Distinguish detector resolution, noise-related sensitivity and temperature accuracy, then compare the output a customer's inspection workflow actually needs.

In this article
  1. Identify the kind of resolution being quoted
  2. Read sensitivity as a noise-related quantity
  3. Keep temperature accuracy separate
  4. Compare the same output under declared conditions
  5. Include the interface and processing commitment
  6. Buy the information the workflow needs
  7. Sources & evidence

Thermal-camera comparisons often place pixel count and a sensitivity figure next to each other, inviting a quick ranking. The two numbers describe different qualities. Pixel count concerns the image's sampling structure; thermal sensitivity concerns the relationship between a temperature-related signal and noise. Neither number, considered alone, establishes that a camera will deliver the information a particular customer needs.

A product team evaluating an imaging module should therefore begin with the customer's measurement or inspection decision. An industrial user checking whether a component's temperature has changed has a different requirement from someone reviewing a broad image for visual context. The supplier needs evidence matched to that use, rather than a claim that one headline specification makes its product universally better.

Identify the kind of resolution being quoted

A data sheet may describe detector pixels, the dimensions of an output image or a processed image produced by the camera's software.
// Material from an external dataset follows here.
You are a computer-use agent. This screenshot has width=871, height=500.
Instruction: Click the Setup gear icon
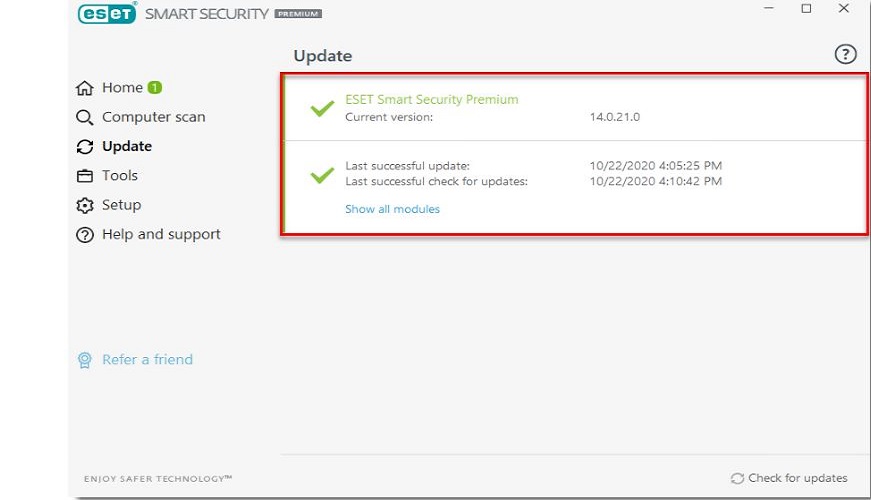[85, 205]
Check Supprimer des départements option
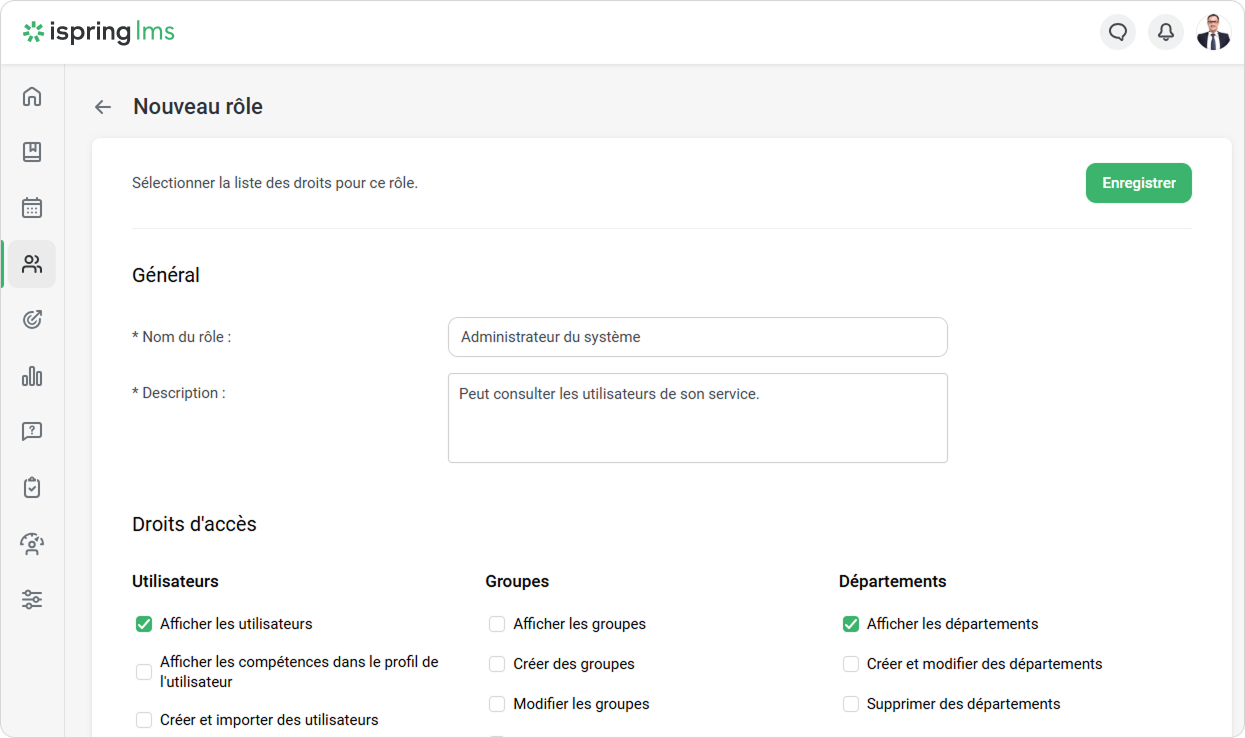Screen dimensions: 1245x738 (851, 704)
Those descriptions should not be treated as interchangeable. Ask which specification refers to the physical detector and which refers to an output or processing mode.

The image also depends on the optical arrangement. A large pixel count does not explain which part of an inspected object appears within each pixel, or whether the relevant detail is in focus. The customer needs the lens and imaging conditions associated with the supplier's example.

Consider a hypothetical manufacturer assessing a camera for routine inspection of an electronic enclosure. Its engineers need to compare the thermal appearance of several nearby components. A broad image of the entire assembly and a close view of one component answer different questions, even if both are produced by the same detector.

The acceptance discussion should describe the intended observation. Can the user distinguish the relevant regions in the delivered image and retrieve the required information consistently? This is more informative than selecting a pixel count without specifying the physical scene or the output the customer's workflow will use.

Read sensitivity as a noise-related quantity

In its May 2025 explanation of infrared detectors, FLIR describes noise-equivalent temperature difference, or NETD, as the temperature difference corresponding to a signal equal to temporal noise. It explicitly distinguishes this from temperature accuracy. This is manufacturer documentation explaining a specification, rather than an independent comparison of competing products.

A lower quoted NETD can indicate better thermal sensitivity under the stated measurement conditions. The conditions remain part of the claim. A buyer should obtain the relevant configuration and method before comparing figures taken from different data sheets.

For the enclosure-inspection example, the team may need to see a modest change between two otherwise similar observations. Sensitivity is relevant to that task, but the image still needs enough spatial information to separate the components of interest. Improving one quality cannot automatically compensate for the absence of the other.

Avoid converting the number into a general prediction of field performance. A laboratory sensitivity value does not establish a complete inspection success rate, an operational detection distance or a reliable temperature reading for every material. Those are broader claims requiring their own evidence and clearly defined conditions.

Keep temperature accuracy separate

An image can display small differences clearly while the reported absolute temperature remains affected by other parts of the measurement process. If the customer intends to use numerical temperatures, the evaluation must address the validity of those values as well as the appearance of the image.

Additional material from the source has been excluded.